How to Raise an Adult: Break Free of the Overparenting Trap and Prepare Your Kid for Success

Brett Ashley Kaplan is the Director of the Program in Jewish Culture and Society and a Professor and Conrad Humanities Scholar in Comparative Literature. She works on Holocaust art and literature and contemporary Jewish American Literature. Her newest book is entitled Jewish Anxiety and the Novels of Philip Roth. Brett lives with her partner, Philip Phillips (a theoretical physicist) and their (combined) three kids.

Anya Kaplan-Hartnett is a subbie (8th grader) at Uni high. Anya plays flute and piano and sings. She recently performed as a fairy in the Lyric@ Illinois production of a Midsummer Night’s Dream at Krannert. Anya lives with her mom and step-dad and her sister, Melia, and her step-brother, Orestes (who lives half the time with his mother), and two dogs, Argos and Charlie.


Adult_LythcottHaimsBrett (mother):

How to Raise an Adult: Break Free of the Overparenting Trap and Prepare Your Kid for Success by Julie Lythcott-Haims caught our attention through Uni high where our eldest daughter is a subbie. The counselors sent a note to the whole school recommending the book. It was a serendipitous dovetailing of the general direction we were going with our three kids—we were just then working on increasing autonomy and self-reliance. We are a blended family—the adults are both divorced and have biological children from our first marriages; the kids are 13, 11, 11 with a 6 month gap between the eleven year olds so their grades are 5,6, 8 (all at three different schools!). Blending families is, as I am sure many of you know first-hand, not always the smoothest. But we’ve been doing lots of talking, strategizing, thinking and feeling and the overall mood of the family has improved dramatically as the kids have become more and more accustomed to each other. A crucial part of blending, then, has been fostering autonomy and indeed, raising adults. So I had a rare quiet weekend when—unusually—my partner and all the kids were away and I finally had a few minutes to read most of How to Raise an Adult. I have to say that I did find myself doing a fair amount of self-patting on the back because my kids have learned to be fairly self-reliant; in part they had to because my first husband and I divorced when they were 2 and 4 and there was no way I could take care of everything in the year that I was a (dating) single mom. So it is perhaps adversity that has taught some useful life skills and self-reliance. Nonetheless there are probably more things we could delegate to them to prepare them for the world beyond the home.

The author of How to Raise an Adult, Julie Lythcott-Haims is a Dean of Students at Stanford and a parent and has thus had an excellent vantage point from which to chart the increasing reliance of college age students on their parents. She offers an excellent contextualization as to why our generation of parents (i.e. those of us born in the 60s) tend to over parent and over involve ourselves in our kids’ lives. Among the reasons she gives are that our parents tended to be involved in changing the world, launching careers, key-partying or whatever else so that we were largely left to raise ourselves. Thus, when we became parents we had a tendency to overcompensate. Another reason she lists is that whereas it used to be totally normal for a 12 year old to get him or self from A to B the spate of child abductions that began to be widely publicized in the early 1980s set off a panic to such an extent that parents who let 12 year olds go places on their own can sometimes be arrested! So there are not only personal and emotional reasons for over parenting but also societally enforced institutions that demand it. Her overall argument is that all of this over parenting means that by the time kids get to college they are still kids and neither self reliant nor responsible. A memorable example she gives is of a 21 year old texting his father to say he was lost in New York when he had all the wonders of his iPhone at his disposal!
□ □ □ □ □ □ □
* Questions *
1. In the review, condense the paragraph beginning "Brett Ashley Kaplan is the Director" into a bulleted list that keeps its main facts.
2. Write out the passage of the review starting at "Anya Kaplan-Hartnett is" and ending at "Argos and Charlie.", word for word.
□ □ □ □ □ □ □
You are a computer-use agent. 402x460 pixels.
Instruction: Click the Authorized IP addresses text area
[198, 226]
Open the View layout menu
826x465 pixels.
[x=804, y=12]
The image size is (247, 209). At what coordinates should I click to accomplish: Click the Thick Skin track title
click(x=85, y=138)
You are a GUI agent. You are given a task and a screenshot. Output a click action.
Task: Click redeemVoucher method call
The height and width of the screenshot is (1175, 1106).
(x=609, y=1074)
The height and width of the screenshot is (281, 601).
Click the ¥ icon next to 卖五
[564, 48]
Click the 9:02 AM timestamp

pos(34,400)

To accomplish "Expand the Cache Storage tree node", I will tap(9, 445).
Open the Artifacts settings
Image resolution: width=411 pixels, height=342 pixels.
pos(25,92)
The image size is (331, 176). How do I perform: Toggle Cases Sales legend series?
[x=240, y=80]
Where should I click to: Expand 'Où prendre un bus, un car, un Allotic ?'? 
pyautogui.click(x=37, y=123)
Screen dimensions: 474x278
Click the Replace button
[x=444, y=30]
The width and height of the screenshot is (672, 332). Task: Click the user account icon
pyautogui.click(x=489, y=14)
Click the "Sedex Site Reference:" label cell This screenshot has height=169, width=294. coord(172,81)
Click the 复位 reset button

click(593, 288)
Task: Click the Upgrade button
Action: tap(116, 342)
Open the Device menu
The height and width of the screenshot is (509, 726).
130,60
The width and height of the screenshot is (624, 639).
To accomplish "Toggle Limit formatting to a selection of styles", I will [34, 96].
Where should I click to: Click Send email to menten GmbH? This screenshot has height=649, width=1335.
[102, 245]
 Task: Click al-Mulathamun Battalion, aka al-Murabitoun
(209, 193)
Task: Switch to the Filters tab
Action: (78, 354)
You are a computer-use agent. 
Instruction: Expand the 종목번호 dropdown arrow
□ □ □ □ □ □ □
* Answer set *
1.
- Director of the Program in Jewish Culture and Society
- Professor and Conrad Humanities Scholar in Comparative Literature
- Works on Holocaust art and literature and contemporary Jewish American literature
- Newest book: Jewish Anxiety and the Novels of Philip Roth
- Lives with her partner, theoretical physicist Philip Phillips, and their three combined kids

2.
Anya Kaplan-Hartnett is a subbie (8th grader) at Uni high. Anya plays flute and piano and sings. She recently performed as a fairy in the Lyric@ Illinois production of a Midsummer Night’s Dream at Krannert. Anya lives with her mom and step-dad and her sister, Melia, and her step-brother, Orestes (who lives half the time with his mother), and two dogs, Argos and Charlie.